Main stream medicine generally does not look at (T) levels in women as a routine lab, but understanding the importance of (T) in the activation of HDL, the fact that women loose 60-70% of their (T) levels at menopause, and the atherosclerotic process acceleration at menopause…it might be time to re-think this very important laboratory test.
Laboratory testing is vitally important when considering (T) supplementation; especially in the average aging man. As men age, total and free testosterone levels drop but sometimes more significant is the increase in estrogen levels. Free testosterone, the testosterone which is free to combine with a receptor to have a therapeutic response, can also convert to estrogen. This conversion is made possible by an enzyme called aromatase.
It is well established that as men age and fat levels increase, aromatase levels and activity also increase; thereby causing those very important levels of (T) to drop, resulting in the symptoms of andropause. As estrogen levels go up, a binding globulin called SHBG (sex hormone binding globulin) also increases to help decrease estrogen levels and estrogen activity. However SHBG is not specific for estrogen. It also binds up testosterone resulting in a net loss of (T) activity. If that isn’t enough, free (T) can also be converted to DHT (dihydrotestosterone) which can affect the prostate in a negative way by causing BPH (benign prostatic hyperplasia) or enlarged prostate. It is ABSOLUTELY NECESSARY to establish base lines for: estrogen (estradiol), SHBG, DHT, and free & total testosterone when supplementing with (T) in men.

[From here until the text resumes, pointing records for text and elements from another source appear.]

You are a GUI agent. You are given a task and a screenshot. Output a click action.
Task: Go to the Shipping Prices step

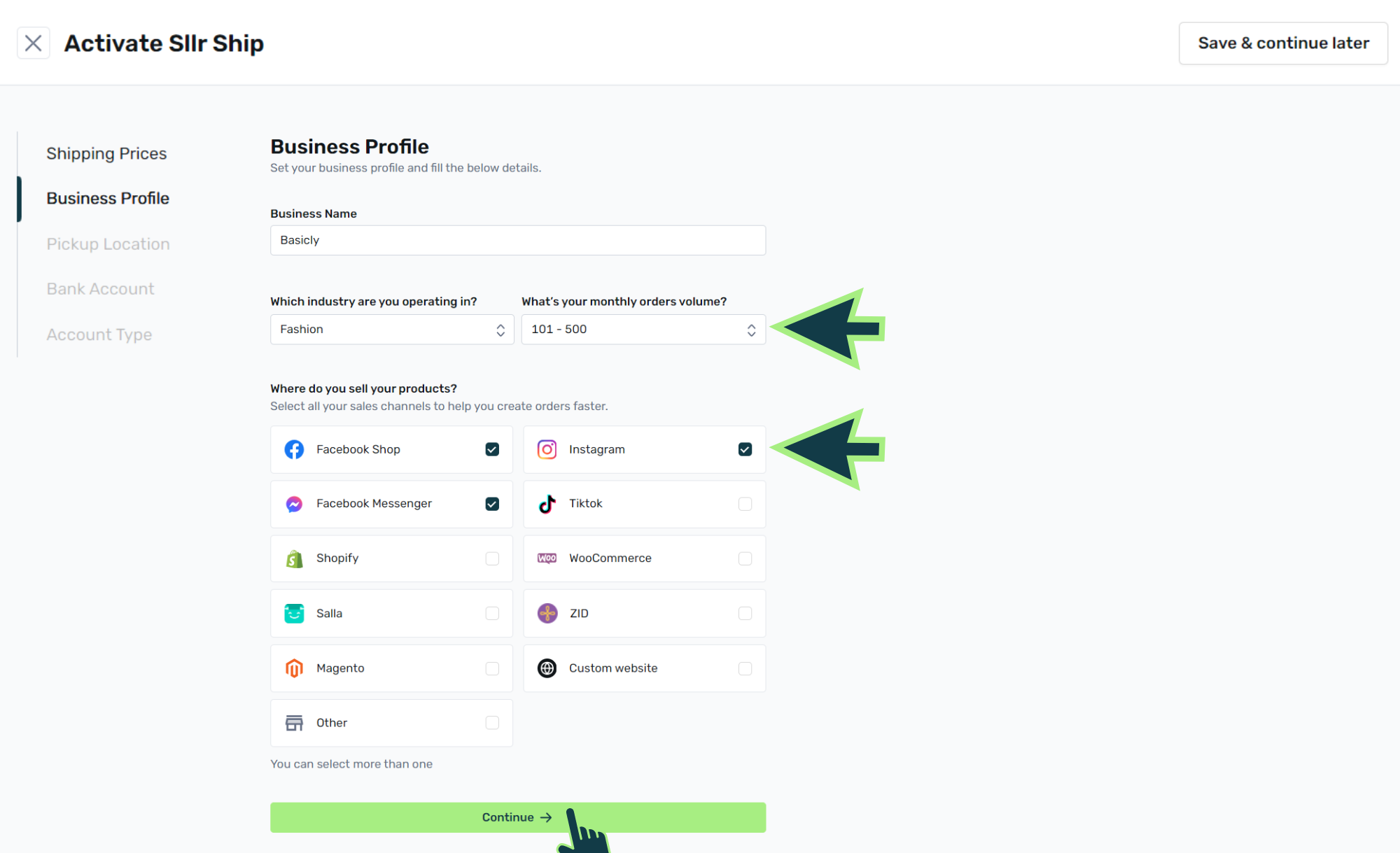click(x=106, y=153)
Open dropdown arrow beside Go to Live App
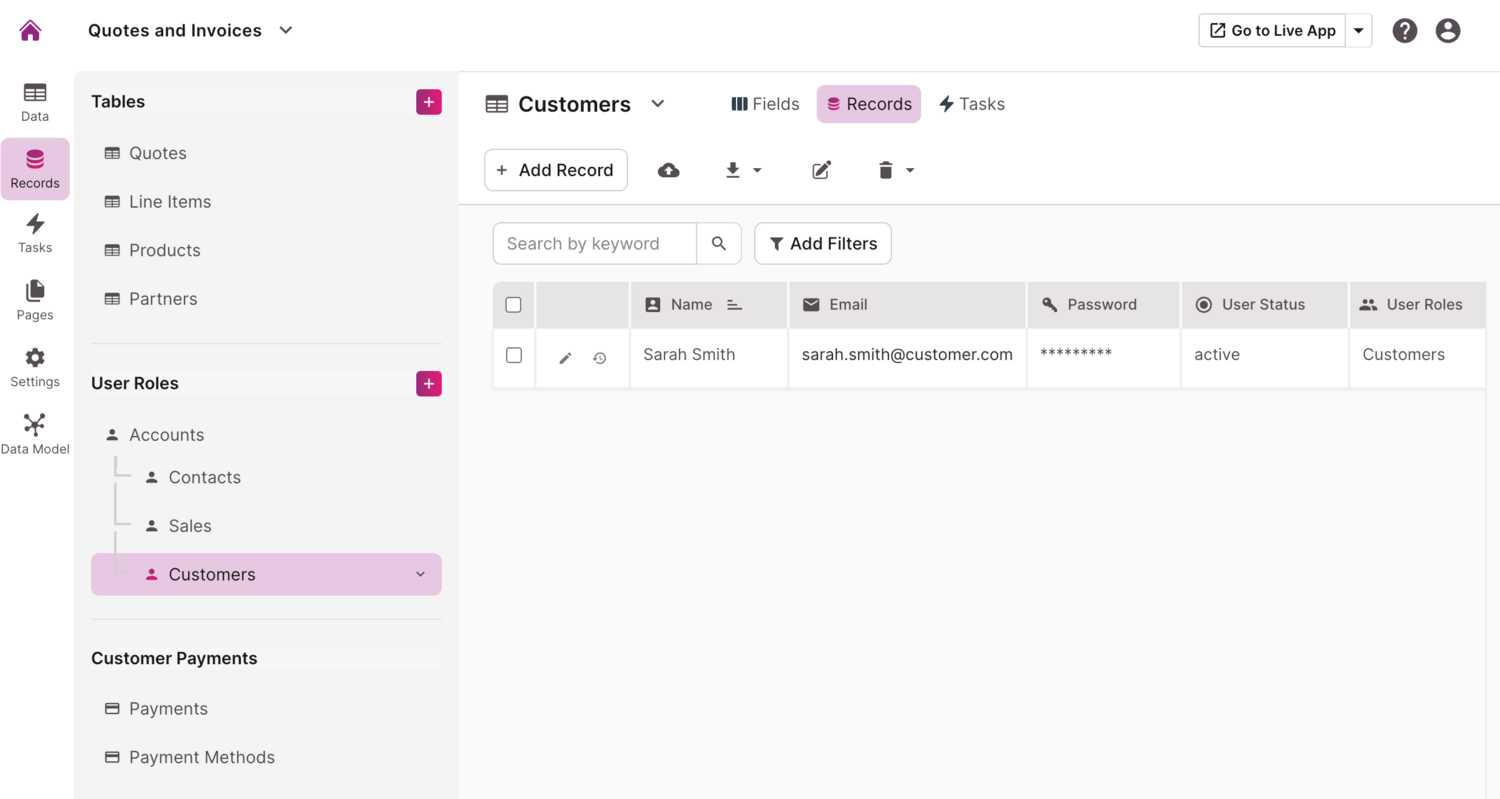 pyautogui.click(x=1358, y=31)
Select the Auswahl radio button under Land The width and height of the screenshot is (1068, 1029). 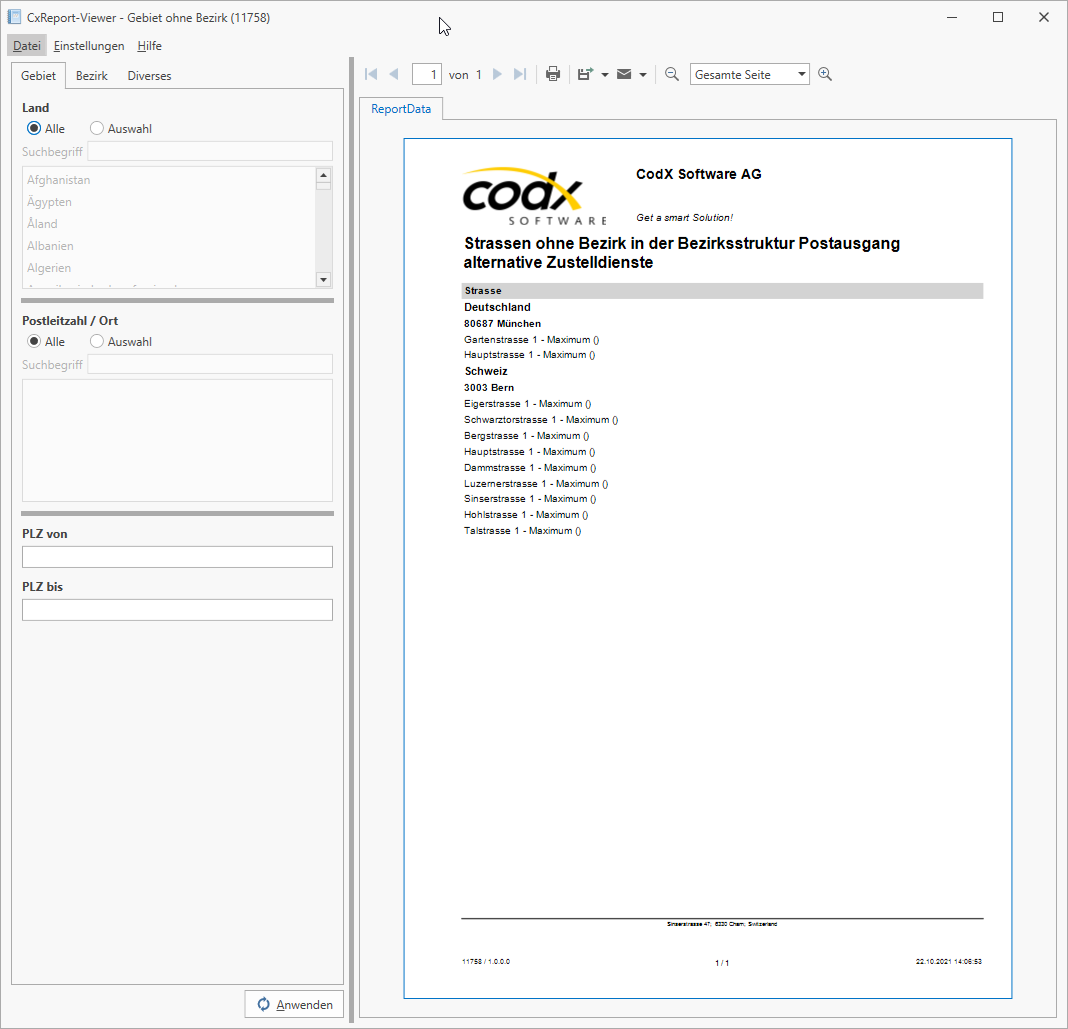(96, 128)

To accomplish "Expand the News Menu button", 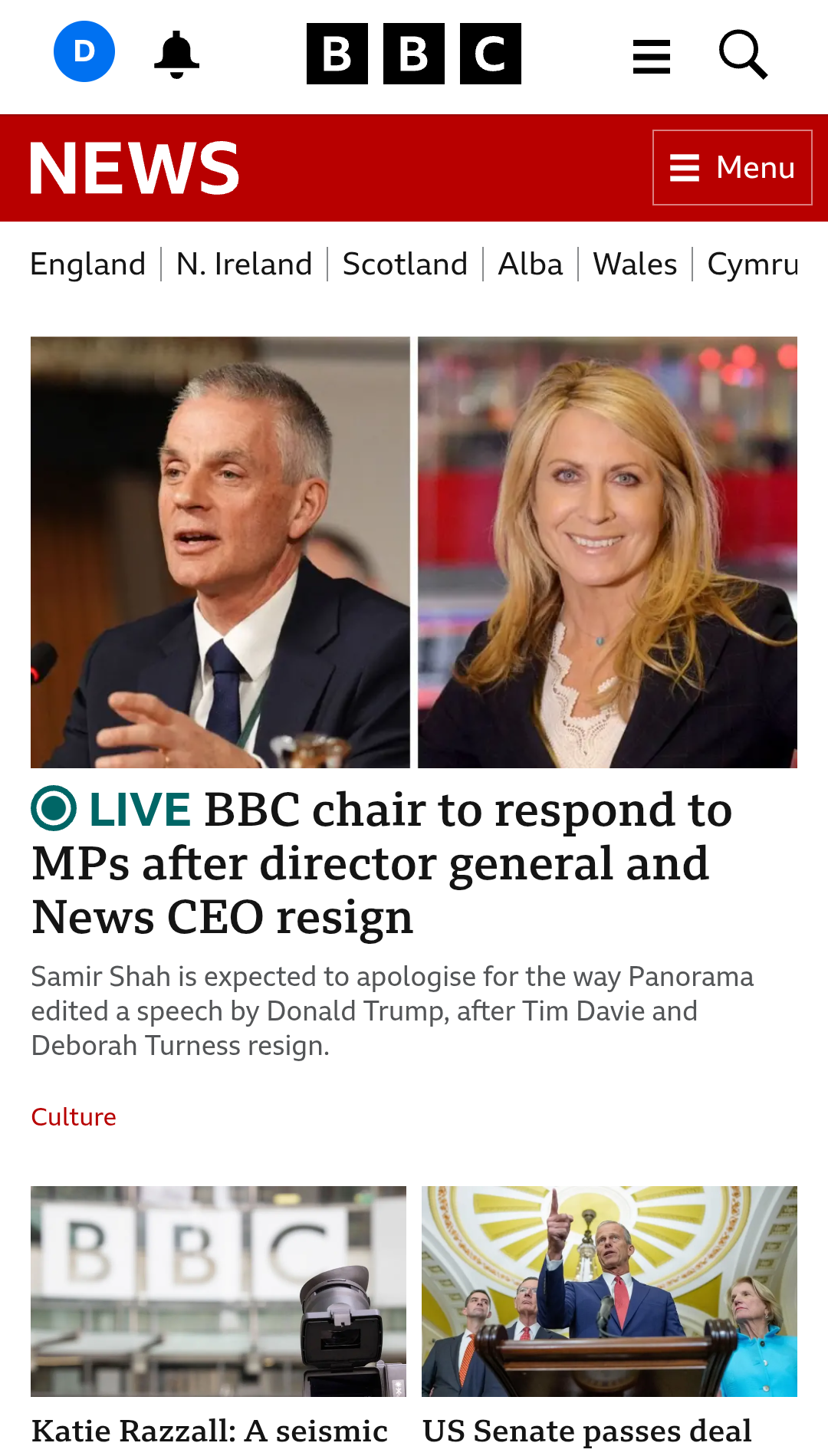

When testosterone levels are low and have been low for years (as seen with most aging men), one of the first things the body tries to do when (T) supplementation is introduced, is to convert or bind up the (T). (Remember, the body will always act in a defensive manner.) When testosterone levels have not been normal for years, and all of a sudden we raise levels (T) levels, the first thing the body will sometimes do is to try to lower (T) levels to what our body recognizes to be normal. When a man’s symptoms are not improved with (T) supplementation, the first thing I look for is the established baseline blood levels. Why is he not responding? Is the (T) not being absorbed? Is the (T) being converted or bound up?